→ Activity
Reproduce, character for character, the entries from their opening line through the line with "Essen (59, 654)".

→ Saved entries
┄┄┄┄┄┄

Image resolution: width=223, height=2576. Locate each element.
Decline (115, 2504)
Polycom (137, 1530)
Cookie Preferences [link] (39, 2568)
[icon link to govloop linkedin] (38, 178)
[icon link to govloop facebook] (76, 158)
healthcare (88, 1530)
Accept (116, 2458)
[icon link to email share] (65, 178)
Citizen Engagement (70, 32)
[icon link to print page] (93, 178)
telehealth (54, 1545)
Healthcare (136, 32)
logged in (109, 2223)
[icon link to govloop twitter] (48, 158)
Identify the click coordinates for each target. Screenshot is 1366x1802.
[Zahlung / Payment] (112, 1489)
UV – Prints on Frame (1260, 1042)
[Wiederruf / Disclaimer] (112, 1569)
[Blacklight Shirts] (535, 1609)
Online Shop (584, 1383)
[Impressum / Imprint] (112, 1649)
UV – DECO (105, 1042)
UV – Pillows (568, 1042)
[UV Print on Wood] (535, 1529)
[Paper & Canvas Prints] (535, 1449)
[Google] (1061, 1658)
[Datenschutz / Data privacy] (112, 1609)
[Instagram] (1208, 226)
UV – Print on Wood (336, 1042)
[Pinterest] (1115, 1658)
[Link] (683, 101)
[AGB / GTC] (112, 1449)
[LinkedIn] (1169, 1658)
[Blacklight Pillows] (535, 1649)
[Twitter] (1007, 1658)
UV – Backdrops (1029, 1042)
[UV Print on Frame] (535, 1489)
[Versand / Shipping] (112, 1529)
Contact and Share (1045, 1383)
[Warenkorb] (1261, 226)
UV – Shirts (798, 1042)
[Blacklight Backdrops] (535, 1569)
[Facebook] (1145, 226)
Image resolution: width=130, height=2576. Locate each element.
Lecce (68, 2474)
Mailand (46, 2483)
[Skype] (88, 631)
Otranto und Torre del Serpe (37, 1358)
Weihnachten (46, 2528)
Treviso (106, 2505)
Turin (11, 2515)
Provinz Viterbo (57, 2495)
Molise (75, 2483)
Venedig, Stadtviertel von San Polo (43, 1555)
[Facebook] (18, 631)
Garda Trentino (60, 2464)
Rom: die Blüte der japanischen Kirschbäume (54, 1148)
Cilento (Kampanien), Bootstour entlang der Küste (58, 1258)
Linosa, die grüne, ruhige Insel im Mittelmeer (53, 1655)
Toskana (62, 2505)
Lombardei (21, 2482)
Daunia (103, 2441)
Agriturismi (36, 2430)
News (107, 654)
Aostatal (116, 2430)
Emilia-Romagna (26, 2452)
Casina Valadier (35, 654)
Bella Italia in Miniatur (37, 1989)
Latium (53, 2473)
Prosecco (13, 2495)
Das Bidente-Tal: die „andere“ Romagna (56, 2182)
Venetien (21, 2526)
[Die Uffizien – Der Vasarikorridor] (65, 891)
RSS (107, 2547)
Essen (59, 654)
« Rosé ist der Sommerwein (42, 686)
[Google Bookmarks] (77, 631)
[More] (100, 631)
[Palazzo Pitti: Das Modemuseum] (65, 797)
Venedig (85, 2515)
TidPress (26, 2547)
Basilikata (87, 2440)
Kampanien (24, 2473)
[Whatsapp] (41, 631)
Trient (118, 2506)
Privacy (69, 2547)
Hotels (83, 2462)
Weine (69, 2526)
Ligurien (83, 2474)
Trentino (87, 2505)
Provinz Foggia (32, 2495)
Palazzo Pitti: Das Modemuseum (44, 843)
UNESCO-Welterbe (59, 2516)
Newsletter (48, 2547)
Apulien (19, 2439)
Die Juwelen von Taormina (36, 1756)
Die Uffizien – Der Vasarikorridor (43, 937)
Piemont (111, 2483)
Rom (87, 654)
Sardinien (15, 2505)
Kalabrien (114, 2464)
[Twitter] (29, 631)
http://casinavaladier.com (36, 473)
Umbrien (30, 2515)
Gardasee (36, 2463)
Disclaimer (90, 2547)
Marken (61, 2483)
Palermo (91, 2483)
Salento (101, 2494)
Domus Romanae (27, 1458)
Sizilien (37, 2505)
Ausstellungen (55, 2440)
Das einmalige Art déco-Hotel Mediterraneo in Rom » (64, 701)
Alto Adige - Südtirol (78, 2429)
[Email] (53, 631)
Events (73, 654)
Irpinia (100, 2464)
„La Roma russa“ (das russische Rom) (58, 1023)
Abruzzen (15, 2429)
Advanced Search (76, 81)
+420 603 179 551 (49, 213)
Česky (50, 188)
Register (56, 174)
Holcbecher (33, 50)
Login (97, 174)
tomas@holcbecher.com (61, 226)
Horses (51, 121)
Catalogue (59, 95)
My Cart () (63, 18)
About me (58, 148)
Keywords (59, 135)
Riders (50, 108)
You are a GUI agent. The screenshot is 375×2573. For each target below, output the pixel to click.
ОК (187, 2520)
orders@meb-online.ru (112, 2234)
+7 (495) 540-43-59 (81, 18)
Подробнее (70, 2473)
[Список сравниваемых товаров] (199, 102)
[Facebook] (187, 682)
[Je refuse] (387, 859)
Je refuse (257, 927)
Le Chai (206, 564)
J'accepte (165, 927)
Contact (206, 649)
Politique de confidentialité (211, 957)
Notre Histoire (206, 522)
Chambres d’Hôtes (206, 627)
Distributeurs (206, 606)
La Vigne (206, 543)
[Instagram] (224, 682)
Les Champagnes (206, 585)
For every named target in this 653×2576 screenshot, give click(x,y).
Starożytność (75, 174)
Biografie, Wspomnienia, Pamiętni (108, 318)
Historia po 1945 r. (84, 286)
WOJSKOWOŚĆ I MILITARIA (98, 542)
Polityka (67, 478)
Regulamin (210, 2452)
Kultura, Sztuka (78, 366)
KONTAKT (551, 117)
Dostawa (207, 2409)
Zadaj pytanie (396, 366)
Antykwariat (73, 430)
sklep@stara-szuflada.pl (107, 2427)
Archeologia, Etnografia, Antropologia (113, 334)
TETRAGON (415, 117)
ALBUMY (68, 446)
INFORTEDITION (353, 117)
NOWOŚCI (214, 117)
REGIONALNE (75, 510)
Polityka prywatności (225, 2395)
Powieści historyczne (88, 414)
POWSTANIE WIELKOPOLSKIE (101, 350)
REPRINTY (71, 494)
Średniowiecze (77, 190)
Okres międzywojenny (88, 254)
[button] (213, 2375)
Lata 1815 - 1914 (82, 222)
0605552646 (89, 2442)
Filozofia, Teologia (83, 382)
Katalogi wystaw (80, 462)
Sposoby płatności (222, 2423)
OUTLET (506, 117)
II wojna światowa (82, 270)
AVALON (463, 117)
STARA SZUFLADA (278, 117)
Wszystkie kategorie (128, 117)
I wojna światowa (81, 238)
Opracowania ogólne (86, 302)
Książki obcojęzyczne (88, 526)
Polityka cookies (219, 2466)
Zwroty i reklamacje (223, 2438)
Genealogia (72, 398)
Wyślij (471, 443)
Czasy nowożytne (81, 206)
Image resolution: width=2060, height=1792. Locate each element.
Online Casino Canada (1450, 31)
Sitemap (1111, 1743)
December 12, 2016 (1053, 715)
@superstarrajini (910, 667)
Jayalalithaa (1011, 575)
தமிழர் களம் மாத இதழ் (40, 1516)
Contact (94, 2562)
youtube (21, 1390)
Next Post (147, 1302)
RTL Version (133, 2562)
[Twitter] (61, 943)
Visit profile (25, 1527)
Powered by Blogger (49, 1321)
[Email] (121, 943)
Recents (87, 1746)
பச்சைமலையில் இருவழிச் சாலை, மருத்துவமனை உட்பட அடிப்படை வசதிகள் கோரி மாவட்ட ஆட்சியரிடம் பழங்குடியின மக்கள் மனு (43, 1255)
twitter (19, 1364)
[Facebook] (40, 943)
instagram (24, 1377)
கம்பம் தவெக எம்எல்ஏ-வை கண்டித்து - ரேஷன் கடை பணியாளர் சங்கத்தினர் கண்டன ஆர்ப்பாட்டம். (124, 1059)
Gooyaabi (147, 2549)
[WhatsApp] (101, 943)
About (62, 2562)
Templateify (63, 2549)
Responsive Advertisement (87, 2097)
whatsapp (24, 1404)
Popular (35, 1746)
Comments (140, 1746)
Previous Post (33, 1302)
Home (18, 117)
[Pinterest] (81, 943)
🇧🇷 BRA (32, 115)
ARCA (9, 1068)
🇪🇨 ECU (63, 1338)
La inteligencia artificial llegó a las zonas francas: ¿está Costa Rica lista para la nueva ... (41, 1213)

┄┄┄┄┄┄

→ Your solution
Image resolution: width=223, height=2576. Locate each element.
Decline (115, 2504)
Polycom (137, 1530)
Cookie Preferences [link] (39, 2568)
[icon link to govloop linkedin] (38, 178)
[icon link to govloop facebook] (76, 158)
healthcare (88, 1530)
Accept (116, 2458)
[icon link to email share] (65, 178)
Citizen Engagement (70, 32)
[icon link to print page] (93, 178)
telehealth (54, 1545)
Healthcare (136, 32)
logged in (109, 2223)
[icon link to govloop twitter] (48, 158)
Identify the click coordinates for each target. Screenshot is 1366x1802.
[Zahlung / Payment] (112, 1489)
UV – Prints on Frame (1260, 1042)
[Wiederruf / Disclaimer] (112, 1569)
[Blacklight Shirts] (535, 1609)
Online Shop (584, 1383)
[Impressum / Imprint] (112, 1649)
UV – DECO (105, 1042)
UV – Pillows (568, 1042)
[UV Print on Wood] (535, 1529)
[Paper & Canvas Prints] (535, 1449)
[Google] (1061, 1658)
[Datenschutz / Data privacy] (112, 1609)
[Instagram] (1208, 226)
UV – Print on Wood (336, 1042)
[Pinterest] (1115, 1658)
[Link] (683, 101)
[AGB / GTC] (112, 1449)
[LinkedIn] (1169, 1658)
[Blacklight Pillows] (535, 1649)
[Twitter] (1007, 1658)
UV – Backdrops (1029, 1042)
[UV Print on Frame] (535, 1489)
[Versand / Shipping] (112, 1529)
Contact and Share (1045, 1383)
[Warenkorb] (1261, 226)
UV – Shirts (798, 1042)
[Blacklight Backdrops] (535, 1569)
[Facebook] (1145, 226)
Image resolution: width=130, height=2576. Locate each element.
Lecce (68, 2474)
Mailand (46, 2483)
[Skype] (88, 631)
Otranto und Torre del Serpe (37, 1358)
Weihnachten (46, 2528)
Treviso (106, 2505)
Turin (11, 2515)
Provinz Viterbo (57, 2495)
Molise (75, 2483)
Venedig, Stadtviertel von San Polo (43, 1555)
[Facebook] (18, 631)
Garda Trentino (60, 2464)
Rom: die Blüte der japanischen Kirschbäume (54, 1148)
Cilento (Kampanien), Bootstour entlang der Küste (58, 1258)
Linosa, die grüne, ruhige Insel im Mittelmeer (53, 1655)
Toskana (62, 2505)
Lombardei (21, 2482)
Daunia (103, 2441)
Agriturismi (36, 2430)
News (107, 654)
Aostatal (116, 2430)
Emilia-Romagna (26, 2452)
Casina Valadier (35, 654)
Bella Italia in Miniatur (37, 1989)
Latium (53, 2473)
Prosecco (13, 2495)
Das Bidente-Tal: die „andere“ Romagna (56, 2182)
Venetien (21, 2526)
[Die Uffizien – Der Vasarikorridor] (65, 891)
RSS (107, 2547)
Essen (59, 654)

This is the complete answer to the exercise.